On 6/9/2015 9:20 AM, Christoph Hellwig wrote:
On Mon, Jun 08, 2015 at 05:42:15PM +0300, Sagi Grimberg wrote:
I wouldn't say this is about offloading bounce buffering to silicon.
The RDMA stack always imposed the alignment limitation as we can only
give a page lists to the devices. Other drivers (qlogic/emulex FC
drivers for example), use an _arbitrary_ SG lists where each element can
point to any {addr, len}.

Those are drivers for protocols that support real SG lists.   It seems
only Infiniband and NVMe expose this silly limit.

I agree this is indeed a limitation and that's why SG_GAPS was added
in the first place. I think the next gen of nvme devices will support real SG lists. This feature enables existing Infiniband devices that can handle SG lists to receive them via the RDMA stack (ib_core).

If the memory registration process wasn't such a big fiasco in the
first place, wouldn't this way makes the most sense?
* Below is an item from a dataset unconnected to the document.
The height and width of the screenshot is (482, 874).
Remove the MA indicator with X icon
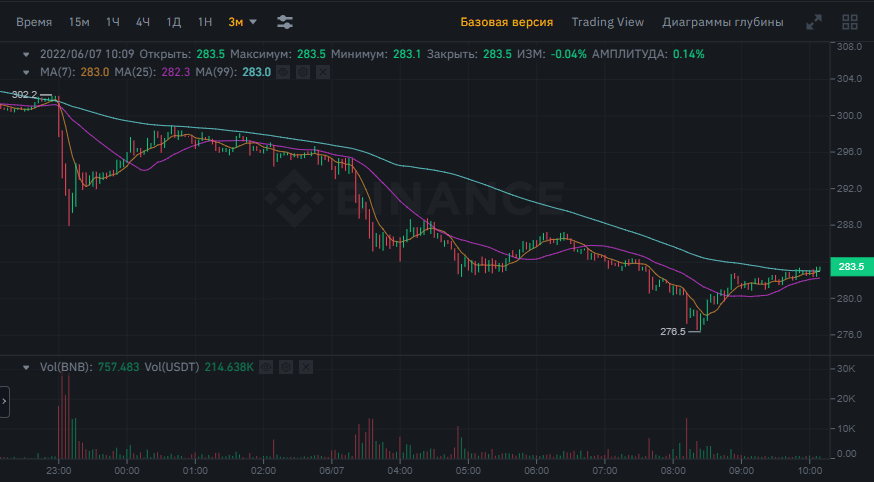click(321, 72)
So please fix it in the proper layers
first,

I agree that we can take care of bounce buffering in the block layer
(or scsi for SG_IO) if the driver doesn't want to see any type of
unaligned SG lists.

But do you think that it should come before the stack can support this?

Yes, absolutely.  The other thing that needs to come first is a proper
abstraction for MRs instead of hacking another type into all drivers.


I'm very much open to the idea of consolidating the memory registration
code instead of doing it in every ULP (srp, iser, xprtrdma, svcrdma,
rds, more to come...) using a general memory registration API. The main
challenge is to abstract the different methods (and considerations) of
memory registration behind an API. Do we completely mask out the way we
are doing it? I'm worried that we might end up either compromising on
performance or trying to understand too much what the caller is trying
to achieve.

For example:
- frwr requires a queue-pair for the post (and it must be the ULP
  queue-pair to ensure the registration is done before the data-transfer
  begins). While fmrs does not need the queue-pair.

- the ULP would probably always initiate data transfer after the
  registration (send a request or do the rdma r/w). It is useful to
  link the frwr post with the next wr in a single post_send call.
  I wander how would an API allow such a thing (while other registration
  methods don't use work request interface).

- There is the fmr_pool API which tries to tackle the disadvantages of
  fmrs (very slow unmap) by delaying the fmr unmap until some dirty
  watermark of remapping is met. I'm not sure how this can be done.

- How would the API choose the method to register memory?

- If there is an alignment issue, do we fail? do we bounce?

- There is the whole T10-DIF support...

...

CC'ing Bart & Chuck who share the suffer of memory registration.